Wo bleiben die Grünen?
Polychlorierte Biphenyle (PCB) sind giftige und krebsauslösende organische Chlorverbindungen. Diese chemische Substanz wurde bis in die achtziger Jahre hinein unter anderem bei Dichtungsmassen, die in der Baubranche insbesondere bei Betonbauten notwendig sind, eingesetzt. Inzwischen zählt PCB zu den zwölf als „dreckiges Dutzend“ bekannten organischen Giftstoffen, die durch das Stockholmer Übereinkommen vom 22. Mai 2001 weltweit verboten wurden.
Als das Ingolstädter Stadttheater 1964 nach den Plänen von Hardt-Waltherr Hämer im Stil der „Nachkriegsmoderne“ errichtet wurde, gehörte Beton zu den bevorzugten Baumaterialien. Es ist mit an Sicherheit grenzender Wahrscheinlichkeit davon auszugehen, dass damals in Unkenntnis der Giftigkeit des Materials PCB bei Dichtungsmassen zum Einsatz kam. PCB wurde insbesondere bei Dehnungsfugen, die bei Betonbauten in großer Zahl vorhanden sind, eingesetzt. Die chronische Toxizität macht PCB als Gebäudeschadstoff für Menschen, die sich dort über längere Zeiträume aufhalten, besonders gefährlich. Aufgrund der Anreicherung im Fettgewebe sind selbst kleinste laufend aufgenommene Mengen extrem schädlich. Zwar dürften die Theaterbesucher nicht gefährdet sein, wohl aber die, die ständig dort arbeiten: die Schauspieler und sonstigen Mitarbeiter des Stadttheaters.

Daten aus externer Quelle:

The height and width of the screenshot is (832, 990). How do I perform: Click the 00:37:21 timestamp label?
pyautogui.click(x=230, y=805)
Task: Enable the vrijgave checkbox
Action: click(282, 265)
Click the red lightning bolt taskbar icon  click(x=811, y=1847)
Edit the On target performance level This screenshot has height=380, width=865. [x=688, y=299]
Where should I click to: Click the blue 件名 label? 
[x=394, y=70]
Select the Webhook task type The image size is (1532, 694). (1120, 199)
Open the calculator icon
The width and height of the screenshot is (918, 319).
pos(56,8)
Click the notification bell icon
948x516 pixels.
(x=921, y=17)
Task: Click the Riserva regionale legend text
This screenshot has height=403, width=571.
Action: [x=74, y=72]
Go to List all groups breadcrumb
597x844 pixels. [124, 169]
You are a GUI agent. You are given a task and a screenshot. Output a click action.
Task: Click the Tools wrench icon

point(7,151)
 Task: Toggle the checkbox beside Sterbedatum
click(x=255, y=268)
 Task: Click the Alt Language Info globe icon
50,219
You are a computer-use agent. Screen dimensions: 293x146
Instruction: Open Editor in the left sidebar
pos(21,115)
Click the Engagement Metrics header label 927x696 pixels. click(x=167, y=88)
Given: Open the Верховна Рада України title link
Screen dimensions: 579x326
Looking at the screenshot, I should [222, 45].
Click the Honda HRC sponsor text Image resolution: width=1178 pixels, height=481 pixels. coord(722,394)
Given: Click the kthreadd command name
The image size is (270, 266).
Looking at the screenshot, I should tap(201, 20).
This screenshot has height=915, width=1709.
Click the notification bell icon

Unter den Stadträten und Medienvertretern wird hinter vorgehaltener Hand darüber gesprochen, dass es sich beim Ingolstädter Stadttheater um einen hochgiftigen Bau handle. Es gebe Messungen der PCB-Belastung, die ein katastrophales Ausmaß dokumentieren würden. Einige behaupten sogar, dass es unmöglich/wirtschaftlich nicht tragbar sei, den Hämer-Bau deswegen zu sanieren. Erstaunlicherweise wird dieses Problem nicht öffentlich diskutiert. Offensichtlich haben die politischen Gruppierungen hieran kein Interesse. CSU und FW haben mit kaum zu überbietender Scheinheiligkeit jetzt die „rasche Sanierung“ des Stadttheaters gefordert. Wer jahrelang die als dringend notwendig erkannte Sanierung verschleppt hat, sollte sich derartiger Anträge enthalten. Möglicherweise wollen CSU und FW jetzt die Sanierung vorantreiben, weil sie annehmen, dass diese so kostenträchtig ist, dass es dann aus finanziellen Gründen nicht mehr zum Bau der Kammerspiele kommen wird. Aber was ist mit SPD und Grünen? Geht deren Anbetungshaltung gegenüber dem Architekten Hämer soweit, dass sie die gravierenden Mängel dessen Theaterbaus (durch die Verwendung von PCB) unter den Teppich kehren wollen? Wollen sie sich dieser umweltpolitischen Diskussion entziehen?